Further, a good metric must be consistently measurable, able to be gathered at a low cost (preferably automated), preferably quantitative (expressed as a number or percentage), and contextually specific to be relevant for decision makers to take action.

Metrics such as the age of an automobile driver, which an insurance company uses to determine an annual cost for automobile insurance, are backed by decades of statistically analyzed data of actual accident rates for drivers of every age. Likewise, a doctor estimates a patient’s risk of a heart attack by looking at metrics such as age, deviation of weight from the norm, and whether the patient engages in behaviors such as smoking—health information that has been assembled, along with data on actual heart attacks, for decades across major sectors of the population.

Cyber security does not have this kind of historical data from which to structure standardized metrics, but that does not mean we cannot establish good metrics for decision making. We suggest following a well-established methodology called Goal-Question-Metric (GQM), introduced and described by Basili and Rombach [Basili 1984, 1988]. This process for deriving meaningful metrics is to define the objectives/goals, formulate questions relevant to the goal, collect data and indicators that inform the answers to the questions, define metrics, and report metrics (customized to target audiences).

To be useful, software assurance metric data must be consistently valid, retrievable, relevant, and cost-effective. In order to be practically effective, the data must be retrievable, understandable, and relevant. Data must provide concrete values. Consequently, data collection must be based on consistent units of measure that can be normalized. Moreover, once data have been collected, they must be stored so that they retain their usefulness. These are the generic requirements for metrics-based assurance:

• Agreed-on metrics to define the assurance

• Scientifically derived data for each metric

• Sufficient justification for collecting data to account for the added costs of collection

Organizations must define and adopt a frame of reference before assessors can select the particular metrics to use for data collection. The frame of reference provides the practical justification for the metric selection process. A frame of reference is nothing more than the logic (or justification) for choosing the metrics that are eventually used. For instance, there are no commonly agreed on measures to assess security; however, a wide range of standard metrics, such as defect counts or cyclomatic complexity, could be used to measure that characteristic. The metric that is selected depends on the context of its intended use.

The only rule that guides the selection and adoption process is that the metrics must be objectively measurable, produce meaningful data, and fit the frame of reference that has been adopted [Shoemaker 2013].

System and software engineering is composed of many aspects that can be evaluated independently but need to be considered collectively. We need security measures for the product, the processes used to create and maintain that product, the capabilities of the engineers performing the construction or those of the vendor for an acquisition, the trust relationships from the product to other products and the controls on those connections, and the operational environment in which the product executes. In addition, we need to establish that the engineering steps we are performing are moving toward the desired cyber security results.

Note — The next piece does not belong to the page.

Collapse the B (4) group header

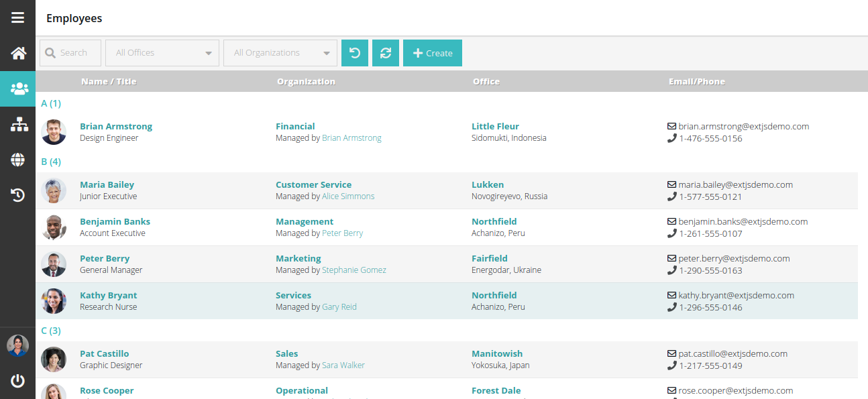pos(51,162)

Why is this so difficult? The responsibilities for these various segments can be scattered across teams, divisions, or even separate organizations, depending on how an engineering effort is structured. The control we have over each segment and access to information about it can vary widely and may impact measurement options. The needs for security and available solutions can also vary widely, depending on the operational mission, languages and frameworks used in development of the product, and operational infrastructure choices. There are currently no established standards for assignment of these responsibilities.

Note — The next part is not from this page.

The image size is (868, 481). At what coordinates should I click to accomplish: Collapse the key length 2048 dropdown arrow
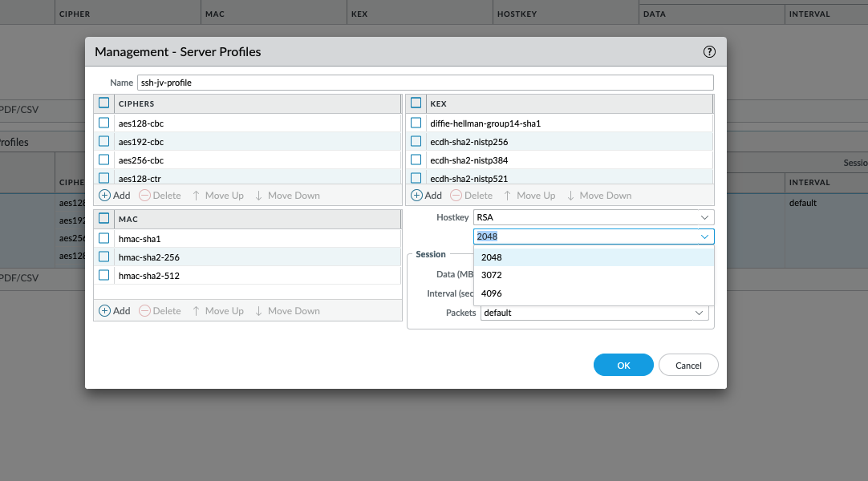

Let’s consider software measurement in general. Although it is possible for software to be both incorrect and secure, it is generally the case that incorrect software is also more likely to contain security vulnerabilities. Organizations should establish a broad software measurement program in place and add assurance considerations to it rather than just consider software assurance measures in a vacuum. Software product measurement assesses two related but distinctly different attributes: functional correctness and structural correctness. Functional correctness measures how the software performs in its environment. Structural correctness assesses the actual product and process implementation.

Software functional correctness describes how closely the behavior of the software complies with or conforms to its functional design requirements or specifications. In effect, functional correctness characterizes how completely the piece of software achieves its contractual purpose. Functional correctness is typically implemented, enforced, and measured through software testing. The testing for correctness is done by evaluating the existing behavior of the software against a logical point of comparison. In essence, the logical point of comparison is the basis that a particular decision maker adopts to form a conclusion [IEEE 2000]. Logical points of comparison include diverse things such as “specifications, contracts, comparable products, past versions of the same product, inferences about intended or expected purpose, user or customer expectations, relevant standards, applicable laws, or other criteria” [Shoemaker 2013].

Measurements of structural correctness assess how well the software satisfies environmental or business requirements, which support the actual delivery of the functional requirements. For instance, structural correctness characterizes qualities such as the robustness or maintainability of the software, or whether the software was produced properly. Structural correctness is evaluated through the analysis of the software’s fundamental infrastructure and through the validation of its code against defined acceptability requirements at the unit, integration, and system levels. Structural measurement also assesses how well the architecture adheres to sound principles of software architectural design [OMG 2013].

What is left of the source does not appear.